Gradie glanced longingly at the hallway and its warm flickering light, and dreaded wrestling his mind through a floating door he hoped like hell would take him to the right place.

“Oh, one last thing,” Michael said. “Don’t forget to see Lucy after you get back here. She’ll need to pull your memories of the job while they’re still fresh.”

Gradie’s stomach sank, but he just nodded without expression.

“I’ll see you in there.” Michael kicked the doorstop off the ground and stepped inside. The door did the same slam-shut and vanish trick Philip’s had, and Gradie was left alone in the darkness.

He felt the stars watching him. Ghosts, memories, fragments of worlds or moments. He couldn’t focus with them around, so he reached out and tried to summon a door in the air, but nothing happened. It seemed he lacked the control over the Otherworld that let the team move about at ease. His desire to hurry up and jump into a Hardworld crept up his spine and rattled his head.

Fine. I’ll have to do it my own way.

He kicked the ground and felt it shake hollow beneath him. Another stomp and he felt a latch spring open at the jam. The final stomp dropped him down through a trap door into darkness. His fall felt supernaturally accelerated, as if Lucy’s astralarium was ejecting him, and he floated out into a now familiar void. His Spirit told him that the star room was now infinitely far away, and he could try for a thousand years and never get to it from here.

Good. Got other places to be.

He pulled the crystal out of his pocket and the blue wetness dripped off into the black. It opened on command and he found himself floating above the highway, rain-gorged night spreading over a familiar city.

Now that he was here, the instructions given by Michael, Lucy, even Klara’s words of assurance, seemed totally inadequate.

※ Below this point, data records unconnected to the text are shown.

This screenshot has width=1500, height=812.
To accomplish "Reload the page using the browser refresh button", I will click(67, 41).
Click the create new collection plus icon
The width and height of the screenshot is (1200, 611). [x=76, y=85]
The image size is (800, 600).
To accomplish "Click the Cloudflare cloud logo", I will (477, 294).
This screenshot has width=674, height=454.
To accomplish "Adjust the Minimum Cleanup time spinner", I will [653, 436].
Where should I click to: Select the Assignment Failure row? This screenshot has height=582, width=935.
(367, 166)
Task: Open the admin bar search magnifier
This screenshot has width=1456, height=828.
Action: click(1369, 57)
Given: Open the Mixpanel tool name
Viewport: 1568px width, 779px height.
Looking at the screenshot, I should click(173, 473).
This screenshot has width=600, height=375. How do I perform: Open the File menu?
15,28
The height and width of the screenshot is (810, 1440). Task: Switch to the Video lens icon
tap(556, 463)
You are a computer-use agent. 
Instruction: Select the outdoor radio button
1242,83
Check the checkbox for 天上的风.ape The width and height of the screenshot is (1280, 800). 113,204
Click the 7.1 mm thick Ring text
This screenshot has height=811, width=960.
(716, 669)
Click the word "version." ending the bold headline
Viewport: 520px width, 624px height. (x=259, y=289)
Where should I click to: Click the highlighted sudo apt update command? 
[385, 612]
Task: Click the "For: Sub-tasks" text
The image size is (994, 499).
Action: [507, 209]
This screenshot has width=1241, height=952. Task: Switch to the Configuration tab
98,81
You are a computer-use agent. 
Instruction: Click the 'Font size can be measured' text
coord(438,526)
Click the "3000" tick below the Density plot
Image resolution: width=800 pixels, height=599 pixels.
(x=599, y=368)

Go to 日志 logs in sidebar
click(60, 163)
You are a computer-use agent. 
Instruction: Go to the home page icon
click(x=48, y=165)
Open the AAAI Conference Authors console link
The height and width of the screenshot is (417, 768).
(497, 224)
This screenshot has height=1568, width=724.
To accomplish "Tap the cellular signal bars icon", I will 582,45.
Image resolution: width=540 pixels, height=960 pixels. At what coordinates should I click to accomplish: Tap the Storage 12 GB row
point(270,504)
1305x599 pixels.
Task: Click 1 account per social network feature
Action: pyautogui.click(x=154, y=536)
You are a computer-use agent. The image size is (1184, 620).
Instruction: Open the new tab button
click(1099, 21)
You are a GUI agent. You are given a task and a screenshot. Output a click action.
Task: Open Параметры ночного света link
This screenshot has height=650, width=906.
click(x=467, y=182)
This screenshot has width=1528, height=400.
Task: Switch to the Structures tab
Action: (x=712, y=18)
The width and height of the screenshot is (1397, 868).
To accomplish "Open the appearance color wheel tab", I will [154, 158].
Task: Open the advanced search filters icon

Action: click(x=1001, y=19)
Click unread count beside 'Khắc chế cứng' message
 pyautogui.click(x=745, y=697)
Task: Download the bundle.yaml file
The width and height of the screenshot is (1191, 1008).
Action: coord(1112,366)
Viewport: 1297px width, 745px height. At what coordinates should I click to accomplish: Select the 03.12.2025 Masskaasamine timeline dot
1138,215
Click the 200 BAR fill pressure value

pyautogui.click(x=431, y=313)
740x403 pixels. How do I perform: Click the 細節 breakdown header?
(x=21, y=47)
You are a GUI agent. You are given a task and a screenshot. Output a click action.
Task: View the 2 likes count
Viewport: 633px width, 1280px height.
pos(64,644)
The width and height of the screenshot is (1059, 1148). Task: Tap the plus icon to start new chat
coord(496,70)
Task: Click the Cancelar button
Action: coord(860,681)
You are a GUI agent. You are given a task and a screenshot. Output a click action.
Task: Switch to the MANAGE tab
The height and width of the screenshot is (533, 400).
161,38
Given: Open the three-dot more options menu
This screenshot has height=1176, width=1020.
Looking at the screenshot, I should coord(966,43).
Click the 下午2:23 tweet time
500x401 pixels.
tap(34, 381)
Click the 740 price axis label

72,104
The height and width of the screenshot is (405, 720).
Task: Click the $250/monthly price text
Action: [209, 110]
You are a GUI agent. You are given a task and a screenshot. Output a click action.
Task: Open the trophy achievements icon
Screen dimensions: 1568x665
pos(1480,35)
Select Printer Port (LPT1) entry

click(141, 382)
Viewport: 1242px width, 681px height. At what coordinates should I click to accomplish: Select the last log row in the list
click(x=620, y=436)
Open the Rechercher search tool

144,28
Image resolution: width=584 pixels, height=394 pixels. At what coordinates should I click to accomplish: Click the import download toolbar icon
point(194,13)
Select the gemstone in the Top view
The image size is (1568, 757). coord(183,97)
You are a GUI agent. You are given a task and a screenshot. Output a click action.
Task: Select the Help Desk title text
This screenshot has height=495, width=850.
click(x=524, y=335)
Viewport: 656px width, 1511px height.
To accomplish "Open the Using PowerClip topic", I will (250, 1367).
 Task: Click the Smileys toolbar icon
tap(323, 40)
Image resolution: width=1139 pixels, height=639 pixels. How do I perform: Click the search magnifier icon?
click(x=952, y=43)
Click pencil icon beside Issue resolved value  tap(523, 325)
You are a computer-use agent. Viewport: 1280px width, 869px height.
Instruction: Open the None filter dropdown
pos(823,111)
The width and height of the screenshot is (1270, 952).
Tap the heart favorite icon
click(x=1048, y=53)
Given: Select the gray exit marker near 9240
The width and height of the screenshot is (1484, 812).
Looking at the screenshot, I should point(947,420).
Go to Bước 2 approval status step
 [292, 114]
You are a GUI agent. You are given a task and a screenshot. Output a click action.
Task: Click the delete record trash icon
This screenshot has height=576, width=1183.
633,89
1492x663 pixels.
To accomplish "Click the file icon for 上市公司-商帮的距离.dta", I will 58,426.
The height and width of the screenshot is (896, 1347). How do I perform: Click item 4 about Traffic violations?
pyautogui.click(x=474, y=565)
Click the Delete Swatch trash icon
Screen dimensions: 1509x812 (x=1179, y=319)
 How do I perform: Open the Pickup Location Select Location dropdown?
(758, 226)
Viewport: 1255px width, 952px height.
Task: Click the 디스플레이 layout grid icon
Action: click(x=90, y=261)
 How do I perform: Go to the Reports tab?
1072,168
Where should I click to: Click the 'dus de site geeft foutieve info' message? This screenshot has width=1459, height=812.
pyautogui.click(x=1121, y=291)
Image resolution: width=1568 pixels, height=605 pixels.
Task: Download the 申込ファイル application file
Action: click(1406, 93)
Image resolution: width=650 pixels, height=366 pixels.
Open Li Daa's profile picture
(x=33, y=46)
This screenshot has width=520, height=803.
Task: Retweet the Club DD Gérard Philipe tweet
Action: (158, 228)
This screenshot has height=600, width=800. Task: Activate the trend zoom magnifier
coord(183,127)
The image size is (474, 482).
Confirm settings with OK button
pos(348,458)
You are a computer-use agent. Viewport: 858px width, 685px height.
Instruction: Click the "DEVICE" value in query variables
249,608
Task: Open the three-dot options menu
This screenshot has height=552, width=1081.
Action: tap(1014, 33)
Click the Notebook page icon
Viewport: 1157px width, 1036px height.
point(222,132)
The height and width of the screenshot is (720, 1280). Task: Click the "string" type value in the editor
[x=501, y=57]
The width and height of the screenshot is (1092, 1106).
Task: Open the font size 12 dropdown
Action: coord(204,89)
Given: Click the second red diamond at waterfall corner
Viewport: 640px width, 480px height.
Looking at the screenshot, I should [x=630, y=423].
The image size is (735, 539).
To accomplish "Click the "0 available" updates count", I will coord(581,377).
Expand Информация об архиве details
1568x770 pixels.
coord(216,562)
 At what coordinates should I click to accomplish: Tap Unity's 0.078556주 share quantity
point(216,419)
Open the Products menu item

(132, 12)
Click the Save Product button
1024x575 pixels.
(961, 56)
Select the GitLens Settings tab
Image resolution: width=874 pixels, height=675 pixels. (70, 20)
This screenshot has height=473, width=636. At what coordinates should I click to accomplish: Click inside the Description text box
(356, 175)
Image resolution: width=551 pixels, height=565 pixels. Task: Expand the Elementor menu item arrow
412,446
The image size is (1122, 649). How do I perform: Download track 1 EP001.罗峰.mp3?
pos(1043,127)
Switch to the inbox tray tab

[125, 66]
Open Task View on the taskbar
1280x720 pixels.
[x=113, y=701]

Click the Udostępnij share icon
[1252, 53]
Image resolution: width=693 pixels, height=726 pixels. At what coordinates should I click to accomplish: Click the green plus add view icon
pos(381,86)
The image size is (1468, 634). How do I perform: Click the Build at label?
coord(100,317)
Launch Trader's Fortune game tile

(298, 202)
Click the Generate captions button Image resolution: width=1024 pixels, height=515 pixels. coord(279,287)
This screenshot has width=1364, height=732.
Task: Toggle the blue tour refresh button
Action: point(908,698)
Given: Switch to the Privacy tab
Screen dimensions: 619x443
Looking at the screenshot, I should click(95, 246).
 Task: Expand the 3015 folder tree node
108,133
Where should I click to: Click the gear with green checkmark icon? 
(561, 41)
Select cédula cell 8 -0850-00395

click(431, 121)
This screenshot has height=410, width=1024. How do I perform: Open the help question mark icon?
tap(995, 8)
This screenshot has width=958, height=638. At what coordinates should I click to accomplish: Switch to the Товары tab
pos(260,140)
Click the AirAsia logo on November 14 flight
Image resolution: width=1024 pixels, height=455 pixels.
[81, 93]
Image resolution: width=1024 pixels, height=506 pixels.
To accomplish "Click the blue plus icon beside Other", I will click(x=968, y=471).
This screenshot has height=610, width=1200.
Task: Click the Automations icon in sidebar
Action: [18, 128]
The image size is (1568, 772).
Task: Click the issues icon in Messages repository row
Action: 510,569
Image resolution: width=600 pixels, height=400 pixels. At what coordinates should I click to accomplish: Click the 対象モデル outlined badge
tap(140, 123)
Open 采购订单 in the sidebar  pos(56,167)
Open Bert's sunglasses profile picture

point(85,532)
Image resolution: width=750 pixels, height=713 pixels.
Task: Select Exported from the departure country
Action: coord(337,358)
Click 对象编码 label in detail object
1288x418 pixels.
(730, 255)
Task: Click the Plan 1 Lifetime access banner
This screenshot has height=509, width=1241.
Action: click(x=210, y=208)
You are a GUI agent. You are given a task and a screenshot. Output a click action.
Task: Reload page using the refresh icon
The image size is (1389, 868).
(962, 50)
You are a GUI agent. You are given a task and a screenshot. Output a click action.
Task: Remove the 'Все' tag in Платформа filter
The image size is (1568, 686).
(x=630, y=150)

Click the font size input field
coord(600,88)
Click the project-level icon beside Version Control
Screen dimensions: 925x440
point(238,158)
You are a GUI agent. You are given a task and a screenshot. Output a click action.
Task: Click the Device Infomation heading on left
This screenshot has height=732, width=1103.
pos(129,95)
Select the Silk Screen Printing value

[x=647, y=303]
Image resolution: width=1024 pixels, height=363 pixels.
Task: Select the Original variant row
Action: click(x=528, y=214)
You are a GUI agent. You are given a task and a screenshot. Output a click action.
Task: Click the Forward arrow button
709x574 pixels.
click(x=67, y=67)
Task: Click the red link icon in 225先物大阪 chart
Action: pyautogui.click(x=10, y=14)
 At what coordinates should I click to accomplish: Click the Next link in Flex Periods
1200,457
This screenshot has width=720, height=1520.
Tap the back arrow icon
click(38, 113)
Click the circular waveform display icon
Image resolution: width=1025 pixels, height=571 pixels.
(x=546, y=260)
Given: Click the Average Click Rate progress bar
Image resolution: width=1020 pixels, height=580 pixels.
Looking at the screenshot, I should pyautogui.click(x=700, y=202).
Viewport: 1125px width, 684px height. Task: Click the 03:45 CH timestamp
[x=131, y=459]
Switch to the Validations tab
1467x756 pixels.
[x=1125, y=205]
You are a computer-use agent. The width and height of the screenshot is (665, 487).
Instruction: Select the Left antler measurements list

He took out his phone, and sure enough, a notification blinked a message at him. A URL for a website called “allcityhovercrafts” and a password: gradiecheckinginnumber8.

All right. Time to do this.

He told the projection to show him around. It felt like an instinct. Now that he was fully immersed in it, the dream knowledge that spoke from the signs in the Allcity and little pieces of the Otherworld was everywhere in the projection. Navigating its stored memory came as naturally as wanting to.

He studied the highway, the weather, dropped into a car, and turned on the radio.

This is real. This is what I heard on the radio yesterday, on the way home from work.

The thought became knowledge in his mind, and the world pulled him towards something unknown. The feeling reminded him of the door flying out of the star, the one he had stepped through into that other Hardworld. He remembered his job there, his torched car, those drug addicts…

No! I need to drop into Paul’s world!

The projection reacted to him before the thought had finished. The dream office formed around him, but this time it felt wrong.

A door slammed somewhere and the noise was flat and real. He panicked. The dream knowledge screamed at him in his own voice.

Run.

Someone was coming after him. Someone who didn’t want him in that Hardworld.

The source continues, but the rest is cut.